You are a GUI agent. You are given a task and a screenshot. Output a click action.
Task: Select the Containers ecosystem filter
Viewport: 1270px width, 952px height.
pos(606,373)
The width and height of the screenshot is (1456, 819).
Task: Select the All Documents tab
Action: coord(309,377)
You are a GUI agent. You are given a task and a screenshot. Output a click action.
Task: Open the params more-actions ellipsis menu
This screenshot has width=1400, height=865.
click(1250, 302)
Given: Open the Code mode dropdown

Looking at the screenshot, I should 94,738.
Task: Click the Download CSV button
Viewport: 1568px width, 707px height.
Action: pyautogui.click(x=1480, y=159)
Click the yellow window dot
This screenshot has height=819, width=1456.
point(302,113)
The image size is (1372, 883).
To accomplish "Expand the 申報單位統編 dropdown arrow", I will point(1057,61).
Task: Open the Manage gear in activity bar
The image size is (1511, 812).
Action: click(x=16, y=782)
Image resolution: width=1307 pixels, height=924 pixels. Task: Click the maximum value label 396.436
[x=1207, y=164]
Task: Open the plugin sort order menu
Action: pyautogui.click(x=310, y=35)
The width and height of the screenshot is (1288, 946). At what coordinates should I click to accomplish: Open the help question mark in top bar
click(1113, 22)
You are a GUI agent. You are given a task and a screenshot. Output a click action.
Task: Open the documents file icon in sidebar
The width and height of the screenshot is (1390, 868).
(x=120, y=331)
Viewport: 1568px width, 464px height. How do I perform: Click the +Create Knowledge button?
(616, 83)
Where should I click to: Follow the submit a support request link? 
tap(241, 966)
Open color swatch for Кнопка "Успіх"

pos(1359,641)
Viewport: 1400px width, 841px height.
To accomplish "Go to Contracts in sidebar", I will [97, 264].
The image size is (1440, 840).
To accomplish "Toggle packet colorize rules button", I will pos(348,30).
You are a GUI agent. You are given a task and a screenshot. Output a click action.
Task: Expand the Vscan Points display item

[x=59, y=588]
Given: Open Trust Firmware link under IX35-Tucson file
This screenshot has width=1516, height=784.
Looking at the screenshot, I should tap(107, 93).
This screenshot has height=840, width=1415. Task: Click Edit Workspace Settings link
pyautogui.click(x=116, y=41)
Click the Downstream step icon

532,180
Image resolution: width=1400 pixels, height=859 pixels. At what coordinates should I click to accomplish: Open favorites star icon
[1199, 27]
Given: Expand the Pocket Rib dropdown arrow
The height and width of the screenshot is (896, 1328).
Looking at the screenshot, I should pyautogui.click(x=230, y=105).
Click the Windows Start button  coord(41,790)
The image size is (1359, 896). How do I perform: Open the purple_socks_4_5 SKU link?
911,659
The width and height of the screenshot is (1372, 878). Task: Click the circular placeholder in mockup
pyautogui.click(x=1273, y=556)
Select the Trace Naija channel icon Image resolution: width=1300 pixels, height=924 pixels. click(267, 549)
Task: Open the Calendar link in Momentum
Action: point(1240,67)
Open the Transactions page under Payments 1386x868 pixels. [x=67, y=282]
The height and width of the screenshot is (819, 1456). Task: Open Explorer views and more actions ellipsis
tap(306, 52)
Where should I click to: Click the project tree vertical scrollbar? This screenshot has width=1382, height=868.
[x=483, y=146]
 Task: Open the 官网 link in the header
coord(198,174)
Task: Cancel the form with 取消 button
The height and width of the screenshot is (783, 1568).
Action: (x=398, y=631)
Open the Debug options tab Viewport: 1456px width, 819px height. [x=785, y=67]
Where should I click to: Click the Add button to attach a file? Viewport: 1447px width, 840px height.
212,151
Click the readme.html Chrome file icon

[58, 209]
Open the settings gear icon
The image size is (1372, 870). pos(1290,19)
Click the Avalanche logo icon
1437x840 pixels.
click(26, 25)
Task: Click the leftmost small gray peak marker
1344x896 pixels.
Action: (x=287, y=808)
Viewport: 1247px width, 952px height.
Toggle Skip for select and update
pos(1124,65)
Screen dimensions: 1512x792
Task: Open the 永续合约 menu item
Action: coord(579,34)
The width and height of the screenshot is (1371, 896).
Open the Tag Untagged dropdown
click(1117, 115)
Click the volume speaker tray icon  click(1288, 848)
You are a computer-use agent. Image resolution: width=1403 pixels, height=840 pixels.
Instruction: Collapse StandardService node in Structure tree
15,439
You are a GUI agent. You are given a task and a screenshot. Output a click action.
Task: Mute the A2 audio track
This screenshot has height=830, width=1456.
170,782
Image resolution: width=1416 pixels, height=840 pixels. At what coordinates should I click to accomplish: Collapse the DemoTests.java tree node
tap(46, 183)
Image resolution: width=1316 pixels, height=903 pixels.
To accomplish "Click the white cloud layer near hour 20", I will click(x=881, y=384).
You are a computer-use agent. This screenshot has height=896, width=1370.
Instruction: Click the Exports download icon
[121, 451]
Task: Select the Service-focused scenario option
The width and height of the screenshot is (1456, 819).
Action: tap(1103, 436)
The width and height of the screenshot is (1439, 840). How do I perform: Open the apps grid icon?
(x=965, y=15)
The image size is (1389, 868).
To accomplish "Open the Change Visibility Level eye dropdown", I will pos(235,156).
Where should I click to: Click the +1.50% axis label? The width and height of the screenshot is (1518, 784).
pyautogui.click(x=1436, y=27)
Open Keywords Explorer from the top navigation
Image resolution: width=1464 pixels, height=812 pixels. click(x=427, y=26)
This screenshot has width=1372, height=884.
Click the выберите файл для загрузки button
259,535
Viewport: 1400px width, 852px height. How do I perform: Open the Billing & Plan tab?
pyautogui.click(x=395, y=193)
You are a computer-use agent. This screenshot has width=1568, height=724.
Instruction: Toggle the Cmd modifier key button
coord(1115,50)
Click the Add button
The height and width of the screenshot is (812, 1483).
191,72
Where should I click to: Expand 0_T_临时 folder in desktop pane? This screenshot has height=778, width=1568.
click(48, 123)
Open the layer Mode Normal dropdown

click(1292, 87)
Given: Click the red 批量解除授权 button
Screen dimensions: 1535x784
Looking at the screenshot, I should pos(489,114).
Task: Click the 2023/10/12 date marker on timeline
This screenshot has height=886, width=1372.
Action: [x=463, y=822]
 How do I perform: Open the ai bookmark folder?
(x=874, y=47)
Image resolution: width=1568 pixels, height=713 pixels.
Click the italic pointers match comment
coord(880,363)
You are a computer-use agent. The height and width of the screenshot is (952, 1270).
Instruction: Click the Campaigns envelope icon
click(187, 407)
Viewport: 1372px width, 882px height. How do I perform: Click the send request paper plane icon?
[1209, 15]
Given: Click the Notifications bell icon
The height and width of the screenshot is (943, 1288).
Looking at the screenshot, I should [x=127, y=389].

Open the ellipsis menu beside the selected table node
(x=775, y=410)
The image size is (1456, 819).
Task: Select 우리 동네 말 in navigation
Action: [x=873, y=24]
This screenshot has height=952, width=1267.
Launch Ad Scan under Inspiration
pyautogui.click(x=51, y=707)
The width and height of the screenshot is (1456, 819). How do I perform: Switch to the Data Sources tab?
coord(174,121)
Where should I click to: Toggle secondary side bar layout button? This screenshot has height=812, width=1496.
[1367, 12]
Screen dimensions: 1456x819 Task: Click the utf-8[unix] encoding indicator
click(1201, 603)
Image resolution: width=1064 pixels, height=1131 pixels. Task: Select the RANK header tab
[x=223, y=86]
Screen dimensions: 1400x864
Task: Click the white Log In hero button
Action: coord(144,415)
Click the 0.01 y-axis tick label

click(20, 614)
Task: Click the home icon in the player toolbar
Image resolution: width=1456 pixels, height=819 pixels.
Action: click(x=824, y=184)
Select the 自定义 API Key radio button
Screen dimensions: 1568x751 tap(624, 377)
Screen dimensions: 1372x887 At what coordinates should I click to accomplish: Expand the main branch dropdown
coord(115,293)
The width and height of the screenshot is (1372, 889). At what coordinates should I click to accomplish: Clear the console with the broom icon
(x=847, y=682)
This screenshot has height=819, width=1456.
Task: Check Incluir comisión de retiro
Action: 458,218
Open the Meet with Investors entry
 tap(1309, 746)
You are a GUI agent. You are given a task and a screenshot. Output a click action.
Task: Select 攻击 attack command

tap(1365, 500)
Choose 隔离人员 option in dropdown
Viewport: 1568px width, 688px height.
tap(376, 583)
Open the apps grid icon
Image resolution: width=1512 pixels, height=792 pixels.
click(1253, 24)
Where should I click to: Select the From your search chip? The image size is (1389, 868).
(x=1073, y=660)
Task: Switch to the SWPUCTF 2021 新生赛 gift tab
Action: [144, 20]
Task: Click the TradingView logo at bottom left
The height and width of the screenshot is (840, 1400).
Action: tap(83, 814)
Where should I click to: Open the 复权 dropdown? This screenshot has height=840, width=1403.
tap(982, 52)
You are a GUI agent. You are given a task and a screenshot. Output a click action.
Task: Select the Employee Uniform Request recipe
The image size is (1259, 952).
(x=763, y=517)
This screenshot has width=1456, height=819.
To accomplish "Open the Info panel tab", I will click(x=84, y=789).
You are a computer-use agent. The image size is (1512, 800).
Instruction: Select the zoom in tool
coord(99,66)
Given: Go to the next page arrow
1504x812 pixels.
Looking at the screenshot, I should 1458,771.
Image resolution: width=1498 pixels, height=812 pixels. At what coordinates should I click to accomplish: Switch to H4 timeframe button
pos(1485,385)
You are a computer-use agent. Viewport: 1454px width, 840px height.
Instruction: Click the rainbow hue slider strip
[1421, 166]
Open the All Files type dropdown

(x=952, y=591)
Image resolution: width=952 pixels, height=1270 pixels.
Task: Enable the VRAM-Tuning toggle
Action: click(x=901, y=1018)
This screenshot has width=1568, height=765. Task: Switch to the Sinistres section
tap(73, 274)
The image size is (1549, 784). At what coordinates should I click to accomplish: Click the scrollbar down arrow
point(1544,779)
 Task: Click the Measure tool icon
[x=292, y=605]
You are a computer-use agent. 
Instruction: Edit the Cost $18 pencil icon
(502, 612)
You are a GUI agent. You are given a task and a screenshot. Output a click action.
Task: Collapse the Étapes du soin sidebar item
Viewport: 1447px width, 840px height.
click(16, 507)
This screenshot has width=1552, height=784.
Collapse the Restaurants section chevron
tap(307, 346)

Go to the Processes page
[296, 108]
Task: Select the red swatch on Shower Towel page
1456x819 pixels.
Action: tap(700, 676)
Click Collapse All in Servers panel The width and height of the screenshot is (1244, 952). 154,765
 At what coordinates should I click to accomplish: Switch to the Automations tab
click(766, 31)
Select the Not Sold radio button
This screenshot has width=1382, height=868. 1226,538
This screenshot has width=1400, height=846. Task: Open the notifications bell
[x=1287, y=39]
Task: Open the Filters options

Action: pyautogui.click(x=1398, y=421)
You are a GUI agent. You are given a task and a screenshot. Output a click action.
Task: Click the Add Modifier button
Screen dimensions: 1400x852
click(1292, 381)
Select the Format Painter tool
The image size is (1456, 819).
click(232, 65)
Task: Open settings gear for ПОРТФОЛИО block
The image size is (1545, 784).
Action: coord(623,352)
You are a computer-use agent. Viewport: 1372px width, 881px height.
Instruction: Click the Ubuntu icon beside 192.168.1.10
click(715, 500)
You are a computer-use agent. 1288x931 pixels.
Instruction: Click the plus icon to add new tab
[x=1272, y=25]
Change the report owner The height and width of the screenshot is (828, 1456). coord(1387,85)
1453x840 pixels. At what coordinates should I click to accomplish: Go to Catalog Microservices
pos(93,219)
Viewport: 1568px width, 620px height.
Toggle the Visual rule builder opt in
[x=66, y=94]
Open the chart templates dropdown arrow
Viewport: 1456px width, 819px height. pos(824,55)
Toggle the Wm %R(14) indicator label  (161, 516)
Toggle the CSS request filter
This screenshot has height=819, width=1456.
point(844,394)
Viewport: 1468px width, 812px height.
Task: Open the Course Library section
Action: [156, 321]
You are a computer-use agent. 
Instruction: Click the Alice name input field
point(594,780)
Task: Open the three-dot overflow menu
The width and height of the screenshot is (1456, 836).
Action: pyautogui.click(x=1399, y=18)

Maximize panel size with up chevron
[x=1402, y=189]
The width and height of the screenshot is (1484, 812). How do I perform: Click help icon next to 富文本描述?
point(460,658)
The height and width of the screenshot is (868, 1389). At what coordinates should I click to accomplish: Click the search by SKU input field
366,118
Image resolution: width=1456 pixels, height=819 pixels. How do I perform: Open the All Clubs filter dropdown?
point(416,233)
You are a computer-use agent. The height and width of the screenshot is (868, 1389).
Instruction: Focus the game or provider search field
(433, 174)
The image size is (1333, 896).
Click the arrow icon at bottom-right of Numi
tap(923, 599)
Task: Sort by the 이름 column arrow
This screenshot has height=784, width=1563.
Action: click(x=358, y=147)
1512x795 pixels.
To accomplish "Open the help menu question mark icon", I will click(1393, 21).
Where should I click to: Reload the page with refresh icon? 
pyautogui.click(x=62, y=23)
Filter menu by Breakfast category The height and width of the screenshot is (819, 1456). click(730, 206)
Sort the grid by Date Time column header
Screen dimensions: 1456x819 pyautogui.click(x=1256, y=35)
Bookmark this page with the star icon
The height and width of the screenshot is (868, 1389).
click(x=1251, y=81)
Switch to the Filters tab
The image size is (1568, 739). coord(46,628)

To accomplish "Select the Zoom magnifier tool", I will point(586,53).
------------------------
_ACTION ITEM_: Search the entries above for "Change". Return every line that has it.

_ANSWER_:
To accomplish "Open the Change Visibility Level eye dropdown", I will pos(235,156).
Change the report owner The height and width of the screenshot is (828, 1456). coord(1387,85)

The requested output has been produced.